2-minute dog trainer, focusing on Jumpers

One of the last skills learned by agility dogs is jumping.

We introduce jumps fairly early, keeping the bars low, but often we neglect to reinforce the act of jumping or the skills needed to negotiate a line of jumps.

Frankly this is true of novices, experienced trainers, even folks with jumping systems.

The novice dog will attack a course with focus on their handler, on the contact equipment, on the weavepoles, or whatever their handler has been focusing on in recent training sessions.

Jumps are often taken for granted. They are, for sure, the weakest link in my training with Tempest.

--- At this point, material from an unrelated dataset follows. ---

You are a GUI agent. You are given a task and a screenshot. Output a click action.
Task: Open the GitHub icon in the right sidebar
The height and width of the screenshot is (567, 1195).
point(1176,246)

My timeline for jump conditioning for Tempest is as follows:

July 2011:  With high temps I’ll be doing no drilling. I’m experimenting with the notion that Tempest keeps bars up when he’s working at a distance from me. At trials and in class he only drops bars when racing at my side, or if I’m turning away from him while he’s jumping.

August 2011:  We have 3 weekends with no trialing, and I want to set up some technical jumping sequences.  I want to experiment with different types of handling and figure out if slow dog handling or fast dog handling works best with Tempest.  I also want to set up some lines of jumps and figure out if the bars drop when we race because:  A) we’re racing,  or  B) he’s flattening out in straight lines.

September 2011:  With Tempest’s first USDAA trial looming large near the end of this month I want to establish whether Tempest should jump 24″ in AKC or stay in his 20″ jump class.  He has to jump 22″ in USDAA and he’ll drop most of those bars if he gets too accustomed to jumping 20″.  I’d rather teach him to jump nicely at 24″, with USDAA at 22″, than have to babysit him through a course at 20″ to make sure the bars stay up. Does that make sense?

October 2011:   October is going to be all about TDAA, I’m afraid.  We’re having a working seminar / judges’ recert weekend the first weekend of October, leaving on Tuesday for the Petit Prix warm-up workshops and national event, then we have three TDAA trialing weekends in a row (Ostrander OH, Springfield IL, Latrobe PA).  Tempest gets to do class and gets the rest of the month off.

November 2011:  Bud and I have yet to determine whether we’re going to enter trials during cold weather months.  Bud’s accident has created a negative opinion of winter travel, I’m afraid.  No …. seriously …. I’m afraid. <g>  We’ll see what happens.